Saturday, February 25, 2012

My job

     G says I (the one the others call "Walks-on-Water") am a strong-willed, controlled, independent woman. Every week he says things like, "The strongest part of you can get in the way a little." Or, "Because of your strength, you want to be in charge and in control but you make it hard on the others."
     Today I told him the little ones were shaking, that they feel unprotected and left behind, vulnerable, without boundaries. But I didn't understand why. The other day I thought they had all flowed from the locker room into Jesus. I'm not in touch with where they are or what they are doing. 
     This time G didn't just suggest. He gave me clear instruction. "The barriers are thinned. Wherever you go you take them all with you. Pray for them bless them, so even if you're not giving them protection, they'll feel safe, loved and have joy. Weaker joy makes it harder for them to deal with conflicts through synchronization. They need to be themselves, able to express significant life needs.
     "Joy is not just a nice emotion. It's a simple way of talking about the deepest experience of a human being. Unconditional joy is people celebrting you, loving to be with you. Eye contact with sparkle. Your joy center is like a pilot light. It turns the flame on and the flame goes back and forth between two people.
     "It's not just about physiology. There is a spiritual component. The eyes are the window to the soul. It's a sharing, a bonding--from their brain to ours and back, building each other's joy like electro-magnetic charges from one to the other. Something dynamic happens.
     "As you relate to your other identities: 'I like ice cream,' 'I want to swing,' it builds this sense of 'Wow, you really love me--because you did what I requested.' Some parts may feel neglected if too much adult stuff is going on. They feel left out. You have to talk to them, ask how they feel.
     "Listen to God. Ask him how to bring balance. Be an anointed, inspired leader of the system and lead the family in the right direction. Take authority, help them, listen to them instead of deciding for them where they are. Don't assume. When they're quiet, are they peaceful and merged? Or terribly afraid and hiding out?
     "Discovering and working with the identities is the most significant part of all this."

January 26, 2012 (Part 1)

"Jesus, don't look."

     "Jesus is in church."
     G had asked me if I could see Jesus in the bedroom where bad things were going on.
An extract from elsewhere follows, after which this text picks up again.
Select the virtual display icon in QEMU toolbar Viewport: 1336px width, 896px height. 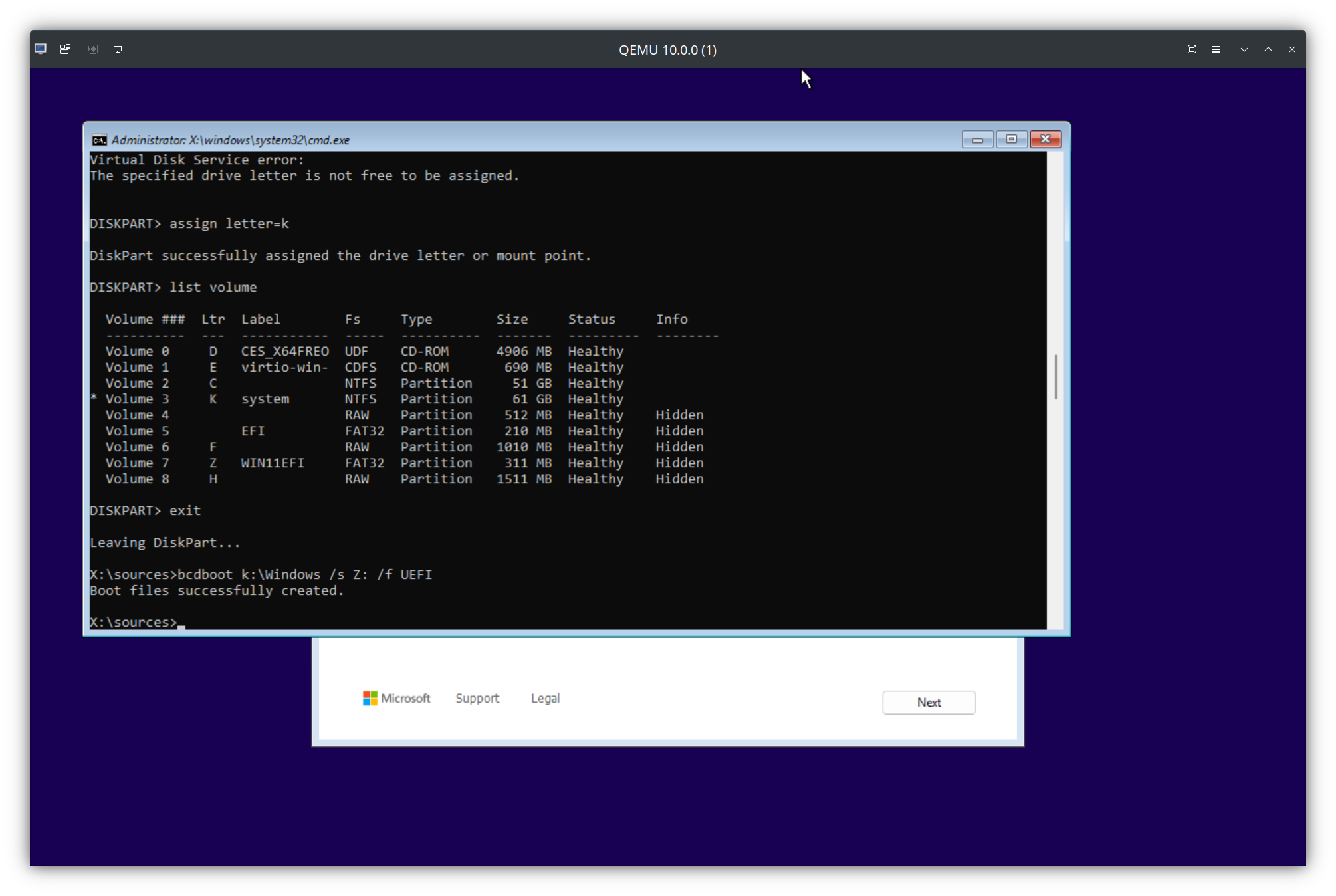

I was adamant: Jesus wasn't there. My mother was in church and He had gone with her. They had both left me unprotected.
     Before G could say anything, I realized Jesus was also in the room with Daddy and me. "He was there," I admitted, "--but He had His back to me."
     "He had His back--?"
     "Because I told Him not to look. I told Him to turn away. Jesus did not see the sex because it's bad. I didn't want Him to see what was happening."
     As I said this, I saw Jesus turn around and come to the side of the bed. He leaned over and tried to comfort me, maybe pick me up. I didn't want Him to. He was good. He wasn't supposed to see things like that. I didn't want Him there.
     "There are three things in that bed," I told G. "Me, Daddy, and the pleasure between us. One of those things has to be bad. Either I'm bad or Daddy's bad or pleasure--passion--is bad. I've had lots of therapy and I've accepted that I wasn't bad. I don't want Daddy to be bad. So pleasure must be bad--at least for me to enjoy pleasure must be bad, even though the part of me that felt pleasure didn't feel bad."
     "There is a part of you  that is very loyal to your Daddy."
     "Yes. It was important to protect Daddy and our secrets. He's a good daddy. Daddy did those things because he loved me. Daddy would never hurt me."  
     G suggested I invite Jesus to speak truth to this Daddy-loyal idenity. I heard Jesus say, What happened was wrong with Daddy, but it's okay with your husband. You're not bad and pleasure's not bad. The timing was bad--you're too young to be awakened to those things--and those things are not supposed to happen between daddies and daughters. Your daddy loved you but several things he did to you were not loving. What he did was bad. He knew better.
     "He knew better," G repeated when I told him what I was hearing.
     Daddy got delight from the sexual things, as I did, but the context was wrong. There are good and safe things to do with a daddy, Jesus was saying, but the things your daddy did to you are not those things.